**TASK TO COMPLETE:** The string "will" appears in some lines of the entries that follow; copy each such line.

**DATASET ENTRIES:**
****************************************

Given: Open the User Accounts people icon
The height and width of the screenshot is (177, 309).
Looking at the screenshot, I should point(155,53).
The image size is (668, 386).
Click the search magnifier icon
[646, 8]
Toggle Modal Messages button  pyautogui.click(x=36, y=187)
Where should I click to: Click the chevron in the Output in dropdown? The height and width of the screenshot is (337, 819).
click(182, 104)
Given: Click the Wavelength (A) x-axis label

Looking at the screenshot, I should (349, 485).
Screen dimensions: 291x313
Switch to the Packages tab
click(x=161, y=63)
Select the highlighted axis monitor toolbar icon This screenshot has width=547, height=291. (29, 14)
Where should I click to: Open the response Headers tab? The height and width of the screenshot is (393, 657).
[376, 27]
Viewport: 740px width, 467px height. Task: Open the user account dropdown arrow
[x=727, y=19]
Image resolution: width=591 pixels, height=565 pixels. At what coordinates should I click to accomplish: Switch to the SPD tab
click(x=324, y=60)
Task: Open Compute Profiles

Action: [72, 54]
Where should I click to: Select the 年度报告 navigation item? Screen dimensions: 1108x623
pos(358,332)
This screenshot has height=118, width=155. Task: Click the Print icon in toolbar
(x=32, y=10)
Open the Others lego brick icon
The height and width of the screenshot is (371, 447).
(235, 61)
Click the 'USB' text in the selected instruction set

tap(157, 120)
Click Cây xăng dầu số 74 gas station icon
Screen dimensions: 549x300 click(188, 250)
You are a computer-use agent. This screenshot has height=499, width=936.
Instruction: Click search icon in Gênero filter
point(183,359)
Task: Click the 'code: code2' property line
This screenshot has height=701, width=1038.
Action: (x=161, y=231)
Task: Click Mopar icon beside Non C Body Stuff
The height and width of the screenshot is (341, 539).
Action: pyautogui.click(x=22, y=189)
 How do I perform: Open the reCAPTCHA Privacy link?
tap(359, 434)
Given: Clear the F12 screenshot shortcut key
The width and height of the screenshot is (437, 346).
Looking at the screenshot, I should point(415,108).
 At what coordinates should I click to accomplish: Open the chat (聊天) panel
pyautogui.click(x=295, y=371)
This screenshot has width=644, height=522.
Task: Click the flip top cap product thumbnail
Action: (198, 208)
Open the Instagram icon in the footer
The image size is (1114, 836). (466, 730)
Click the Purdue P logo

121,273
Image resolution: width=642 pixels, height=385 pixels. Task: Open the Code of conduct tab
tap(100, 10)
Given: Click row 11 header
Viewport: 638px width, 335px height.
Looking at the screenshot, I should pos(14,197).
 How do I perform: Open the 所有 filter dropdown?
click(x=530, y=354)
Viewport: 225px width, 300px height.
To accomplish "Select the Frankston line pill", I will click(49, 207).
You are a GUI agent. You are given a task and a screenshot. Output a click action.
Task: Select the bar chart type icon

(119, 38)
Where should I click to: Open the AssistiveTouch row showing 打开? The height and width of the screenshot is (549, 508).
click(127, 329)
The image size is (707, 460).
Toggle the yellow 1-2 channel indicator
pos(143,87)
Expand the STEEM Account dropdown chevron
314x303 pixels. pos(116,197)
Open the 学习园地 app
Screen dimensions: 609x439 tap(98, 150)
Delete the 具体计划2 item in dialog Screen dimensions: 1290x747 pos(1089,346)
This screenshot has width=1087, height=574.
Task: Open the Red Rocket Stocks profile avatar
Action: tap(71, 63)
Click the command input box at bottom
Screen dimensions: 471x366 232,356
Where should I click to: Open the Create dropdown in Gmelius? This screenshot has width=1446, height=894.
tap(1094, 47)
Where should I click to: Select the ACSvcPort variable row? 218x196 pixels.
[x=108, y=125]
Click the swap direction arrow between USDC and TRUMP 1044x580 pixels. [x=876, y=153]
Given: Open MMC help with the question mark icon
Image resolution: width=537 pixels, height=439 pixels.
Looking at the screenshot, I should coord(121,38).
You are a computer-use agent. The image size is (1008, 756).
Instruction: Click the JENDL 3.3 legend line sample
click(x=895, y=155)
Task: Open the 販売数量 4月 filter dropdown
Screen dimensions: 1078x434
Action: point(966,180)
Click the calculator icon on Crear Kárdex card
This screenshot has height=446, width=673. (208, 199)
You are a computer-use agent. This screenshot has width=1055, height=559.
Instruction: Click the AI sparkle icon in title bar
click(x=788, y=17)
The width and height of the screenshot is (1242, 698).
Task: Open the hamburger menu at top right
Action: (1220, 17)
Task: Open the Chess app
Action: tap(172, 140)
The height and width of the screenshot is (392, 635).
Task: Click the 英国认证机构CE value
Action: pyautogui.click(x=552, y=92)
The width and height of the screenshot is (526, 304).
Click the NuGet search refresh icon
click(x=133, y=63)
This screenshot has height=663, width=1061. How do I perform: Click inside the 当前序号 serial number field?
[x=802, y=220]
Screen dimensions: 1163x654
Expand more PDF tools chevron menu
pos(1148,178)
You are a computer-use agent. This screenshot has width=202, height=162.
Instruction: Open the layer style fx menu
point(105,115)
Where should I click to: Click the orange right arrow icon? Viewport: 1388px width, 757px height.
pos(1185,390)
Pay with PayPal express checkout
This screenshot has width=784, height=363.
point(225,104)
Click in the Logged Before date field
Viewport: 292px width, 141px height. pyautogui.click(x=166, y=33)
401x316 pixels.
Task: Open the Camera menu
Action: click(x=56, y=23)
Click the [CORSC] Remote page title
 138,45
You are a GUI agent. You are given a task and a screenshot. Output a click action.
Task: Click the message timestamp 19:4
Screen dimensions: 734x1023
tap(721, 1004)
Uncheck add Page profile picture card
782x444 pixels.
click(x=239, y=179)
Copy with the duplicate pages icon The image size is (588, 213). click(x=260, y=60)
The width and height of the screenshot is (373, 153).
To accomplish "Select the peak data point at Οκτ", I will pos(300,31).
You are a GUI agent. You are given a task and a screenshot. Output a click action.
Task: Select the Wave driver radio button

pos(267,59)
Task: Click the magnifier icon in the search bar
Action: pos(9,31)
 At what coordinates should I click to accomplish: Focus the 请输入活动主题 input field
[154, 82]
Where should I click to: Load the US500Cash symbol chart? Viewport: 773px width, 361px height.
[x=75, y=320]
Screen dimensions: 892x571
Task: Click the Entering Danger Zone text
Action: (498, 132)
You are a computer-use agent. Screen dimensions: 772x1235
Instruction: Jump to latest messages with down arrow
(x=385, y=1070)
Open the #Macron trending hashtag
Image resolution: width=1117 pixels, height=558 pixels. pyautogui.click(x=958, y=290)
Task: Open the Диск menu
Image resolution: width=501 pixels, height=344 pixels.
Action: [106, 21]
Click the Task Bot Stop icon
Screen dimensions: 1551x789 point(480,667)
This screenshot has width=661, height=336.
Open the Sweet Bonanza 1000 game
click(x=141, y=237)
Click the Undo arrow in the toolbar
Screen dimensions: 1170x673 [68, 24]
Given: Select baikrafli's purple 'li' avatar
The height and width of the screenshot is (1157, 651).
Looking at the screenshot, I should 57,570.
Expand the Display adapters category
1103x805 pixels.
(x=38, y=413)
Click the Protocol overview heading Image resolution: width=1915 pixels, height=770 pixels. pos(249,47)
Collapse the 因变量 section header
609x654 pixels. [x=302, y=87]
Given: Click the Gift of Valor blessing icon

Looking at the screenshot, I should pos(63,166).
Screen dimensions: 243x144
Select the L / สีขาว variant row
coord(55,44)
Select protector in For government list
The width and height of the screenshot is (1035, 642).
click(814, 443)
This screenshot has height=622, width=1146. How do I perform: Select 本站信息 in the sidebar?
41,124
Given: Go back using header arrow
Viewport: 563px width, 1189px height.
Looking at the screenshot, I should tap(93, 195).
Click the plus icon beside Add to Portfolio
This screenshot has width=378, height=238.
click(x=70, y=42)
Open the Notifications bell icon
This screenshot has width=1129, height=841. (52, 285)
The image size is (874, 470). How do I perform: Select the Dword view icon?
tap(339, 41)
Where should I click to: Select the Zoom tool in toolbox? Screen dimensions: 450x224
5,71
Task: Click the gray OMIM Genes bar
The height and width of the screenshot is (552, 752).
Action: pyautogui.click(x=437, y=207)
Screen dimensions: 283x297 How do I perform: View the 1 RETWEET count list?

****************************************

**RESPONSE FOR THIS EXERCISE:**
To accomplish "Select the Frankston line pill", I will click(49, 207).
To accomplish "Select the peak data point at Οκτ", I will pos(300,31).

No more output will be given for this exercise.